## TASK DIRECTIONS
In the records below, the line with "Click the help" and every line after it must be written out exactly; no pictures belong in the result.

## Stored entries
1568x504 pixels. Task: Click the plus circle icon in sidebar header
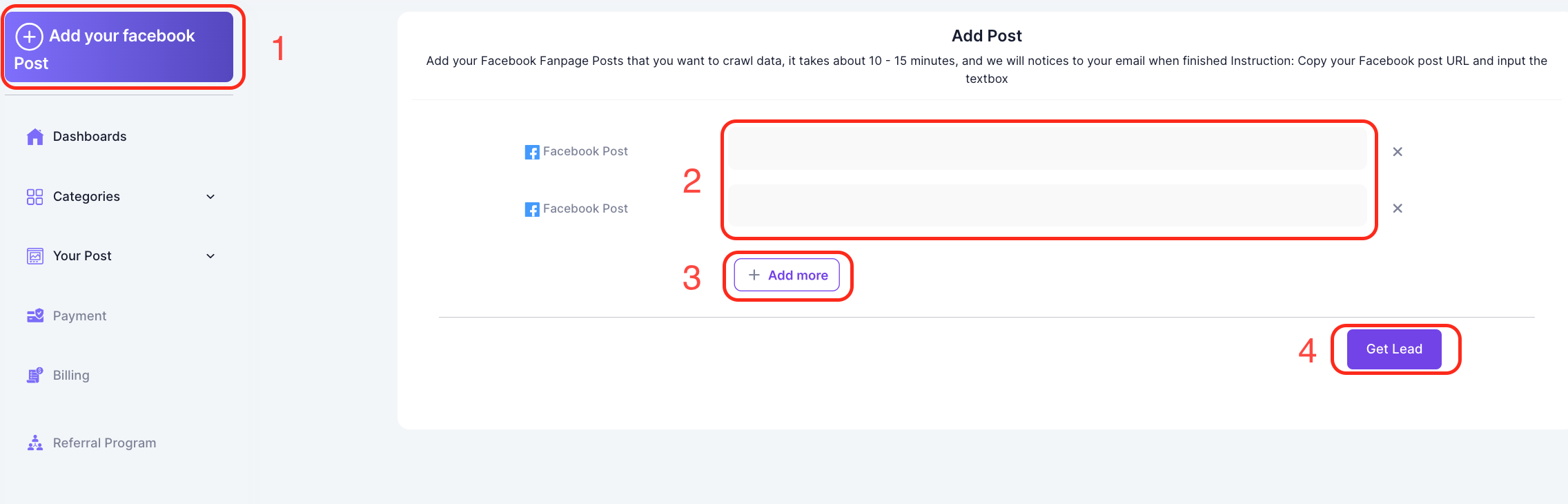click(29, 37)

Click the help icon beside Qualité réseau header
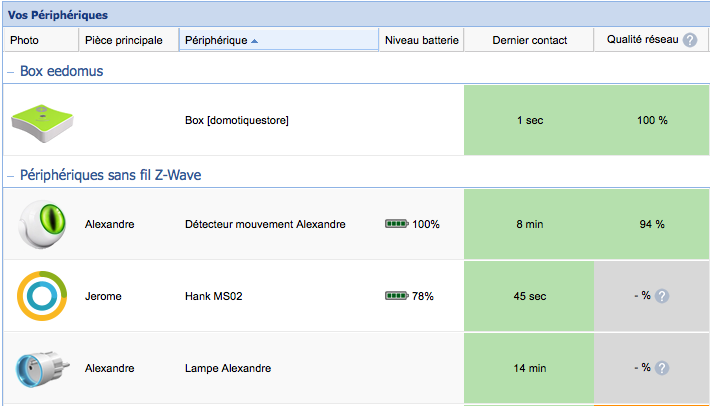tap(689, 40)
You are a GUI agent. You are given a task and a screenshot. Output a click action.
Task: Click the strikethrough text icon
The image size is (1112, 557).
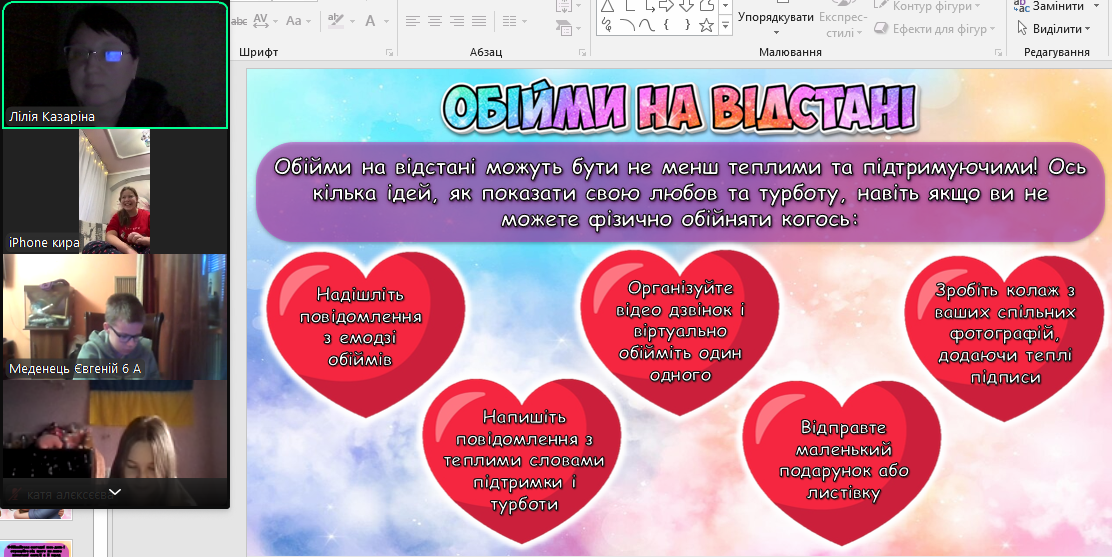pos(239,20)
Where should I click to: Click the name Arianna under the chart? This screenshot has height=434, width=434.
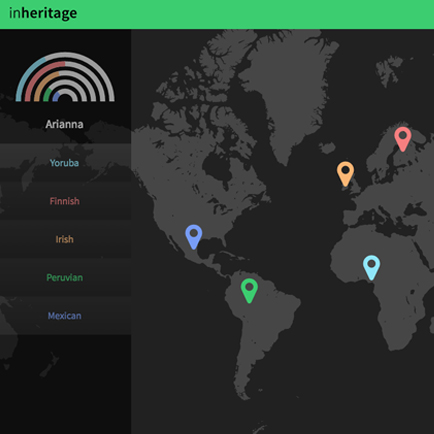[x=64, y=124]
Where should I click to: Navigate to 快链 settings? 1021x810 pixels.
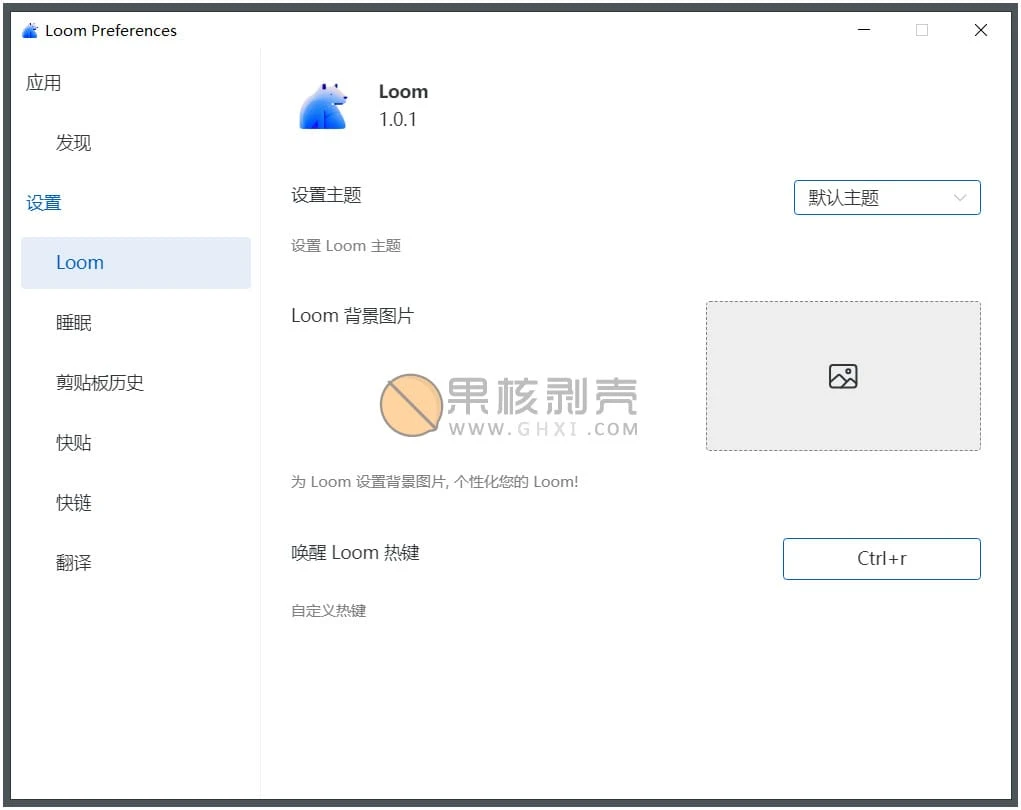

## RESPONSE AREA
Click the help icon beside Qualité réseau header
tap(689, 40)
You are a GUI agent. You are given a task and a screenshot. Output a click action.
Task: Click the strikethrough text icon
The image size is (1112, 557).
pos(239,20)
Where should I click to: Click the name Arianna under the chart? This screenshot has height=434, width=434.
[x=64, y=124]
Where should I click to: Navigate to 快链 settings? 1021x810 pixels.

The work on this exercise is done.